Clinical and pathological absence of cardiotoxicity after liposomal doxorubicin

To assess anthracycline-induced myocardial toxic effects pathologically, the patient consented to an endomyocardial biopsy, which showed no evidence of significant cardiotoxicity (grade 1·0 on the Billingham scale) after a total cumulative dose of 1485 mg/m2 (28 cycles) of liposomal doxorubicin (see figure). By decreasing the peak plasma concentration accompanying the 15–30 min bolus of standard 3-weekly doxorubicin, alternative regimens such as low-dose weekly and long-term infusional doxorubicin have been associated with reduced cardiotoxicity.2 Alternatively, an epimer of doxorubicin (epirubicin) has a higher cardiac cumulative dose (900 mg/m2) but similar efficacy.3 Data obtained from animals suggest that the cardiotoxicity of liposomal and polyethylene glycol (PEG)- coated liposomal doxorubicin is less than that of conventional doxorubicin at equivalent cumulative doses, because of the slow drug release (with the avoidance of high peak plasma concentrations) and less exposure to cardiac tissue.4 At present three liposomal anthracyclines are available—liposomal daunorubicin, doxorubicin, and PEGliposomal doxorubicin.

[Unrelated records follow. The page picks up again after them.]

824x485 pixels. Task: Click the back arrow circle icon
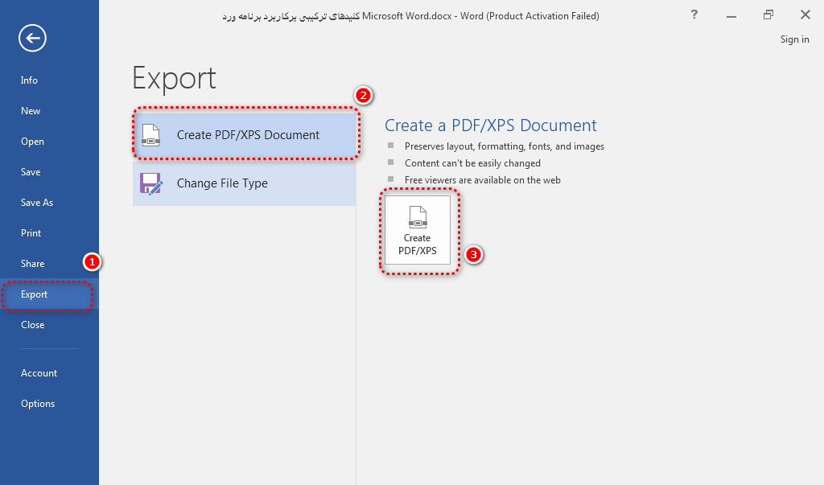click(x=33, y=38)
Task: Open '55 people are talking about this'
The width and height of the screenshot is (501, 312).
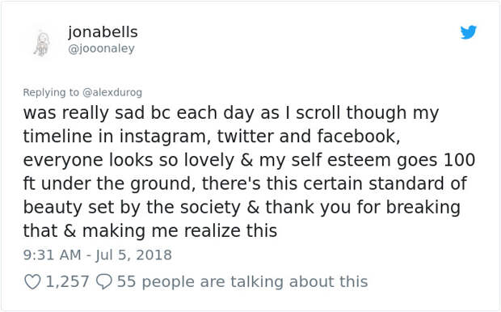Action: (242, 282)
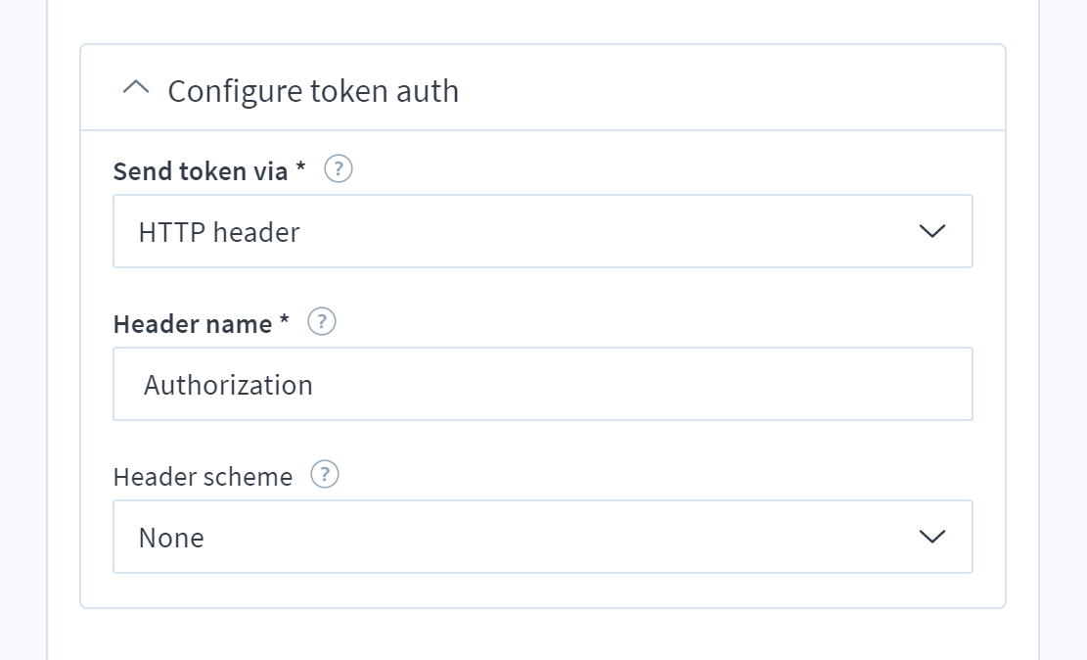Click the required asterisk after Header name
This screenshot has width=1087, height=660.
click(285, 320)
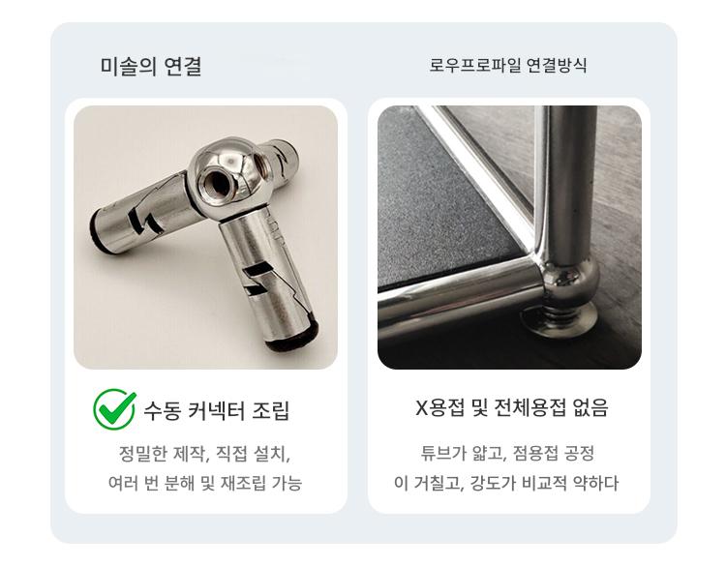
Task: Click the line '여러 번 분해 및 재조립 가능'
Action: tap(205, 483)
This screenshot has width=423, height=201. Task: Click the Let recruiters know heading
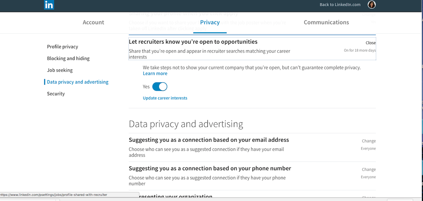(x=193, y=42)
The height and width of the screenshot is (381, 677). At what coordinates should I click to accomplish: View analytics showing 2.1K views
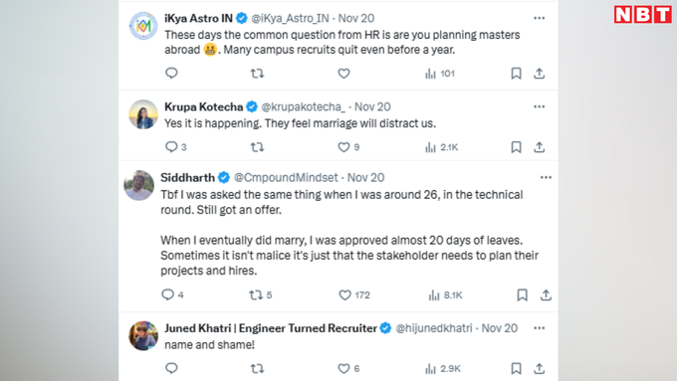(441, 147)
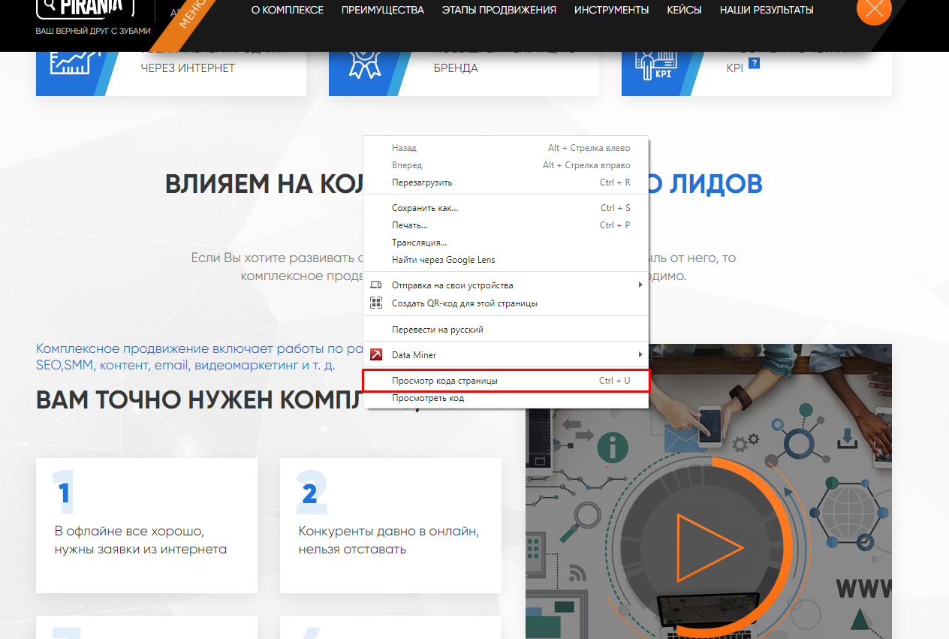Click card 2 'Конкуренты давно в онлайн'

[390, 526]
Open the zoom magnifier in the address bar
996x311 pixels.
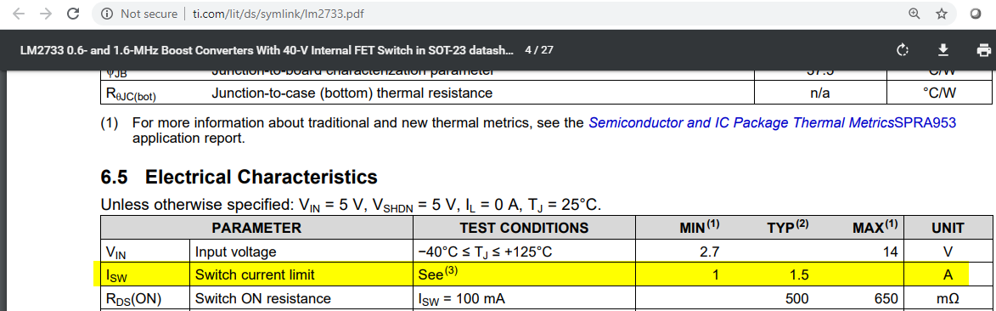pos(914,14)
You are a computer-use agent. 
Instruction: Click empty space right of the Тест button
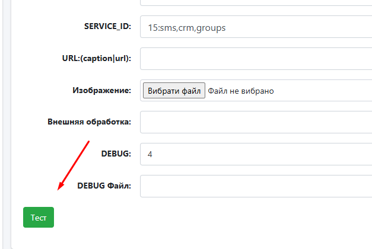coord(178,218)
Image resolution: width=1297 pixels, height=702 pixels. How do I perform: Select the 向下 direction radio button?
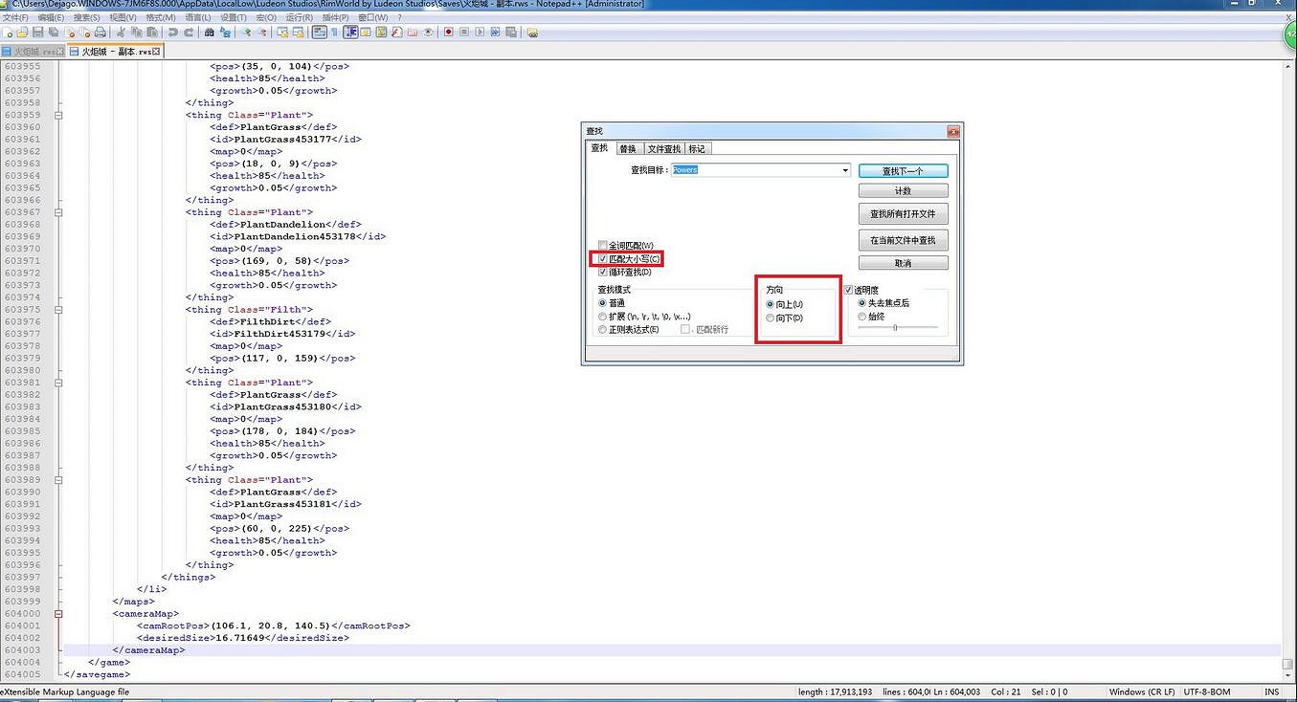point(771,318)
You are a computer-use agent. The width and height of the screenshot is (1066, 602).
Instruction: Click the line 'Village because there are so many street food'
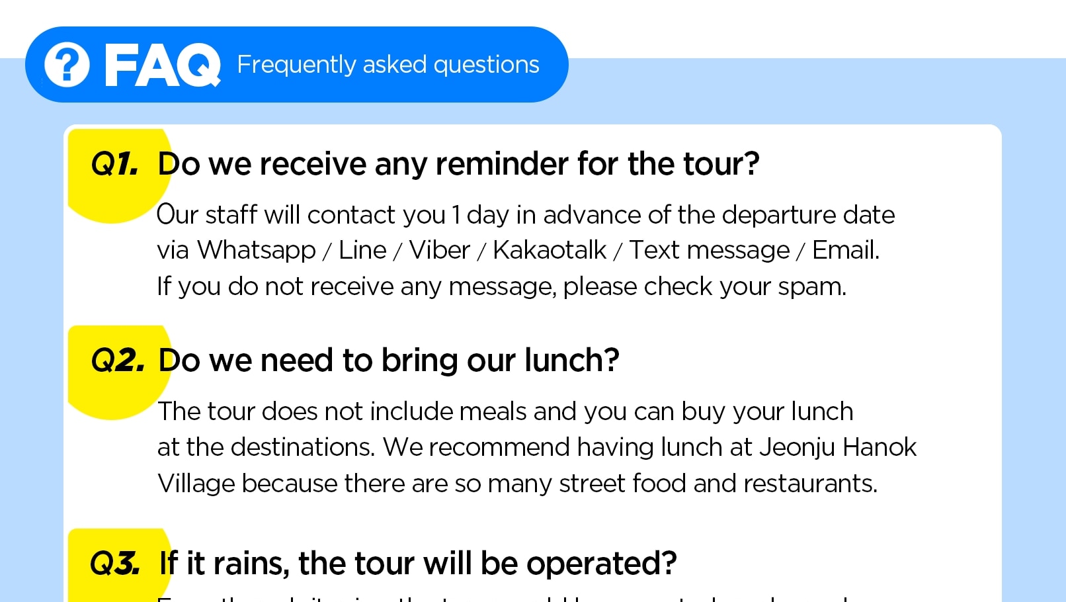click(517, 484)
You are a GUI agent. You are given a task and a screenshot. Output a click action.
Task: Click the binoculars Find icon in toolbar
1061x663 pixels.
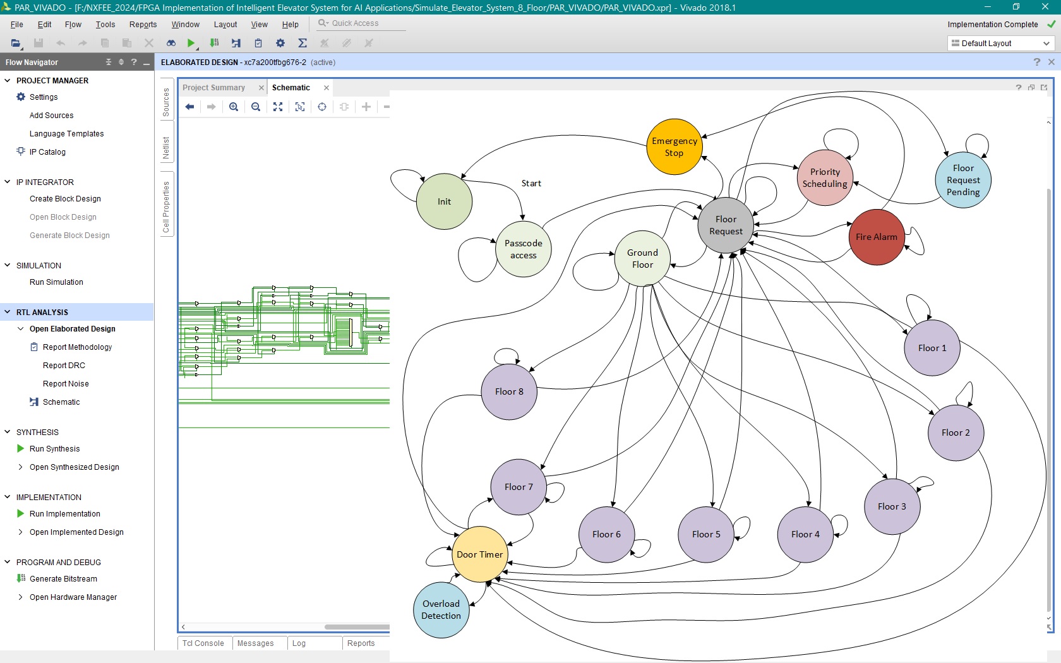[171, 43]
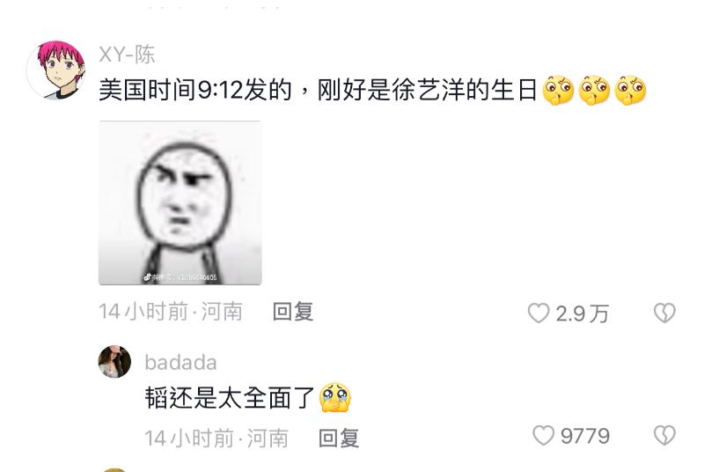The height and width of the screenshot is (472, 704).
Task: Open the badada username link
Action: tap(180, 363)
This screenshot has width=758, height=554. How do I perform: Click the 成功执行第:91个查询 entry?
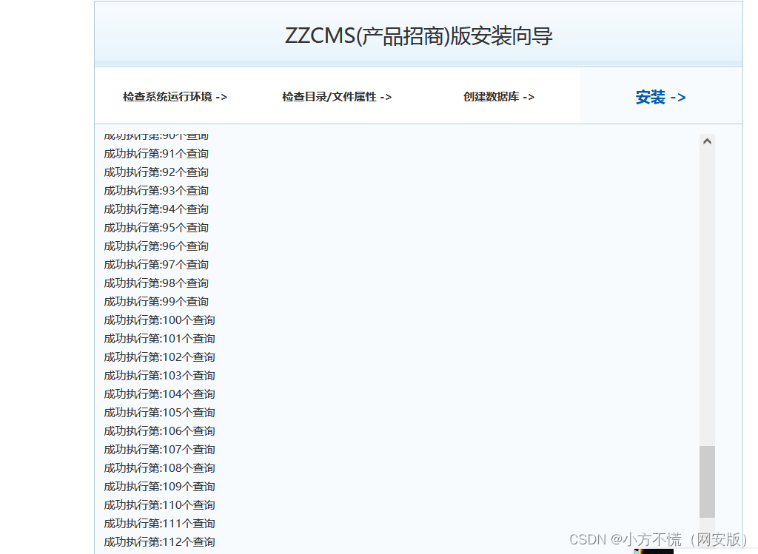coord(155,153)
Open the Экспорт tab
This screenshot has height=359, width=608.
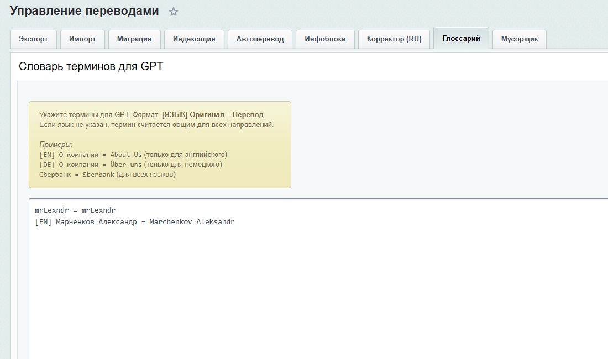[33, 39]
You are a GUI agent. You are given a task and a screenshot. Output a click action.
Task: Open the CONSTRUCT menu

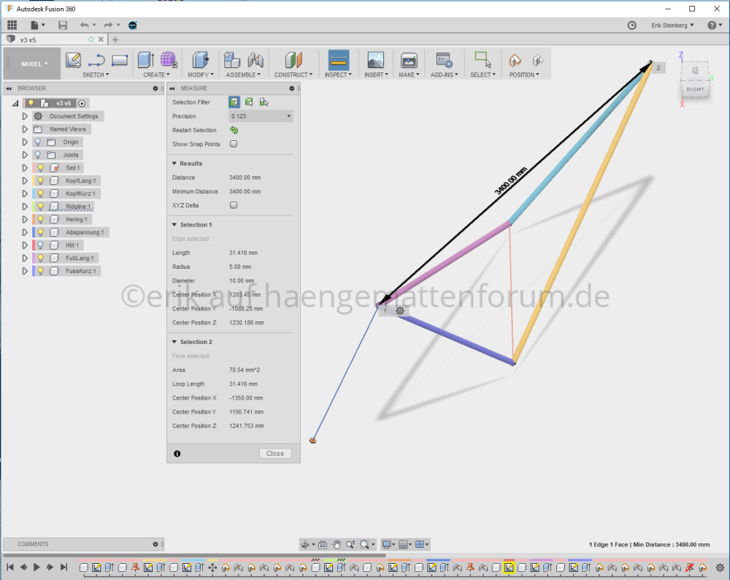293,75
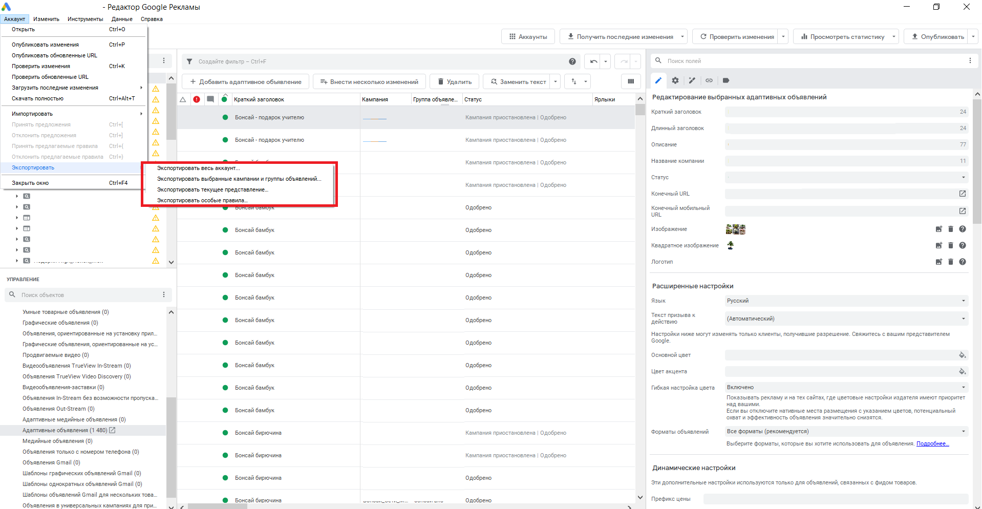Open Конечный URL in browser via its icon
The height and width of the screenshot is (509, 982).
point(962,194)
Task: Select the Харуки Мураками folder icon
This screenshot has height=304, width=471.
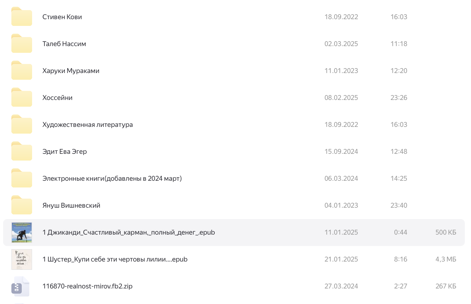Action: [x=22, y=71]
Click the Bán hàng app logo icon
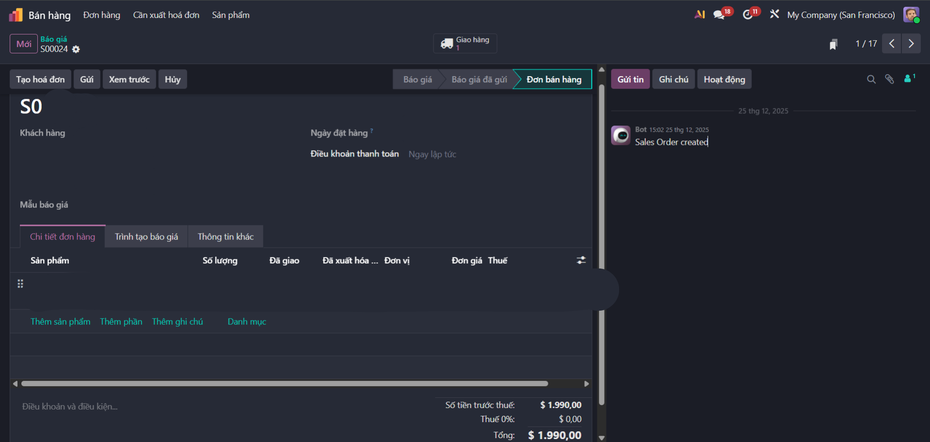The width and height of the screenshot is (930, 442). (16, 15)
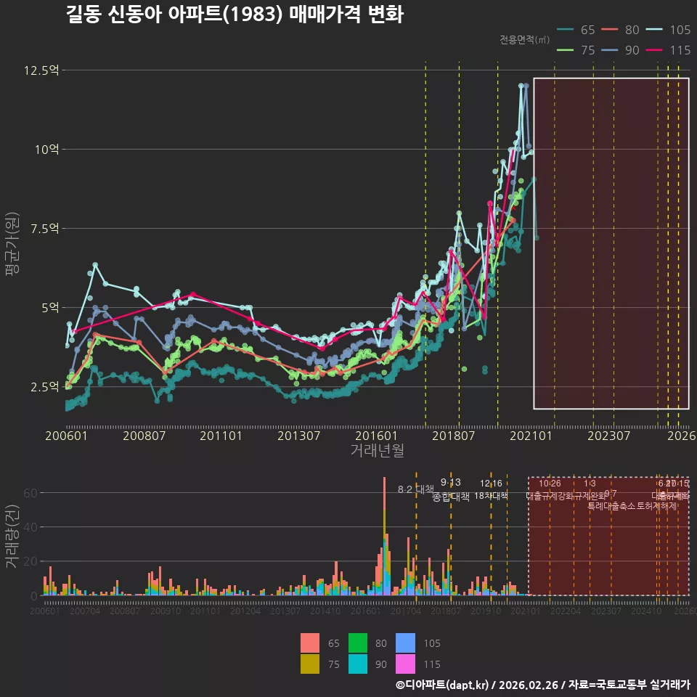Click the 디아파트(dapt.kr) source credit
This screenshot has width=697, height=697.
(442, 685)
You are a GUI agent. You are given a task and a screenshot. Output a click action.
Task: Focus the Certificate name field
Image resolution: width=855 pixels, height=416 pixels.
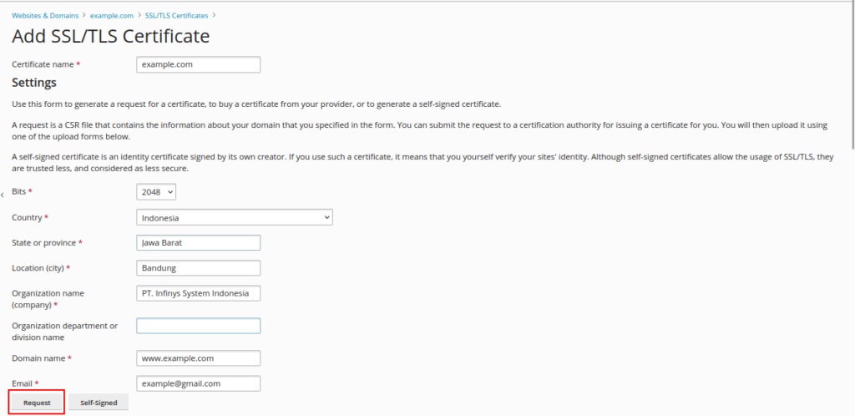point(199,64)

Liposomal daunorubicin has been investigated in haematological malignant diseases but few trials have compared it with standard daunorubicin.3 Cardiotoxicity has been documented with higher doses of liposomal daunorubicin (600–900 mg/m2), and in one study, 750 mg/m2 was suggested as the highest acceptable cumulative dose.3 No direct prospective comparisons have been done between standard daunorubicin and the two liposomal forms of doxorubicin in terms of efficacy and toxic effects.